His familiar boldness is absolute, characteristic of sovereignty. He makes the sacrificer take Iphigenia "as a she-goat" A queen who is a faithful spouse is for him "the good house-bitch." As for Orestes, he has seen him when quite a child, and he speaks of him as "wetting his swaddling-cloths,"—humectatio ex urina. He even goes beyond this Latin. The expression, which we do not repeat here, is to be found in "Les Plaideurs," act III. scene 3. If you are bent upon reading the word which we hesitate to write, apply to Racine.
The whole is immense and mournful. The profound despair of fate is in Æschylus. He shows in terrible lines "the impotence which chains down, as in a dream, the blind living creatures." His tragedy is nothing but the old Orphean dithyrambic suddenly launching into tears and lamentations over man.
[1] "Hebraïsmis et Syrianismis."
CHAPTER VIII.
Aristophanes loved Æschylus by that law of affinity which causes Marivaux to love Racine tragedy and comedy made to understand each other.
The same distracted and all-powerful breath fills Æschylus and Aristophanes. They are the two inspired spirits of the antique mask.
Aristophanes, who is not yet judged, adhered to the mysteries, to Cecropian poetry, to Eleusis, to Dodona, to the Asiatic twilight, to the profound pensive dream.
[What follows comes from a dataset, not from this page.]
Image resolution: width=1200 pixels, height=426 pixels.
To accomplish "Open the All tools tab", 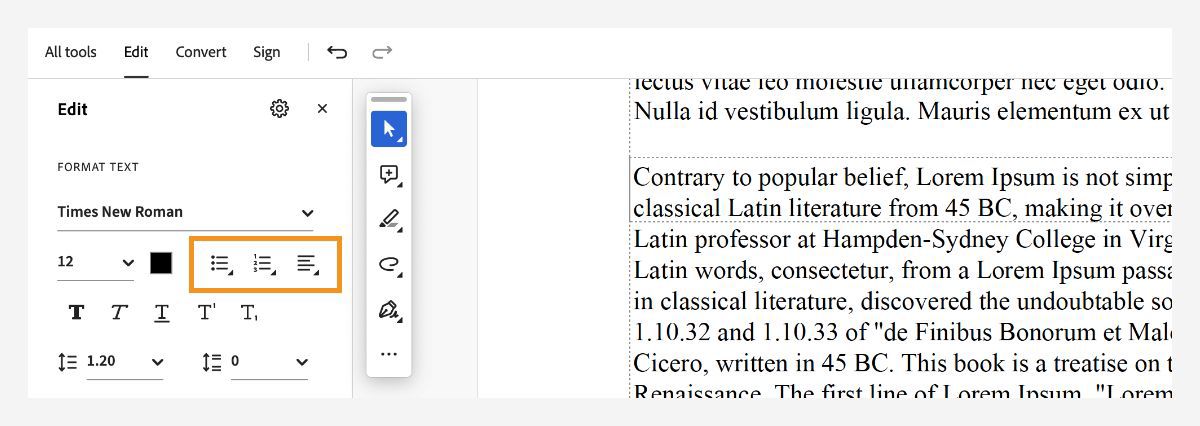I will tap(70, 52).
This dream, whence sprung the art of Egina, was at the threshold of the Ionian philosophy in Thales as well as at the threshold of the Italian philosophy in Pythagoras. It was the sphinx guarding the entrance.
This sphinx has been a muse,—the great pontifical and lascivious muse of universal rut; and Aristophanes loved it This sphinx breathed tragedy into Æschylus, and comedy into Aristophanes. It had something of Cybele. The ancient sacred immodesty is in Aristophanes. At moments he has Bacchus foaming at the lips. He came from the Dionysia, or from the Aschosia, or from the great Trieteric Orgy, and he strikes one as a raving maniac of the mysteries. His wild verse resembles the bassaride hopping giddily upon bladders filled with air. Aristophanes has the sacerdotal obscurity. He is for nudity against love. He denounces the Phedras and Sthenobæas, and he creates Lysistrata.
Let no one be deceived on this point; it was religion, and a cynic was an austere mind. The gymnosophists were the point of intersection between lewdness and thought The he-goat, with its philosopher's beard, belonged to that sect That dark ecstatic and bestial Oriental spirit lives still in the santon, the dervish, and the fakir. The corybantes were a kind of Greek fakirs. Aristophanes, like Diogenes, belonged to that family. Æschylus, by the Oriental bent of his nature, nearly belonged to it himself, but he retained the tragic chastity.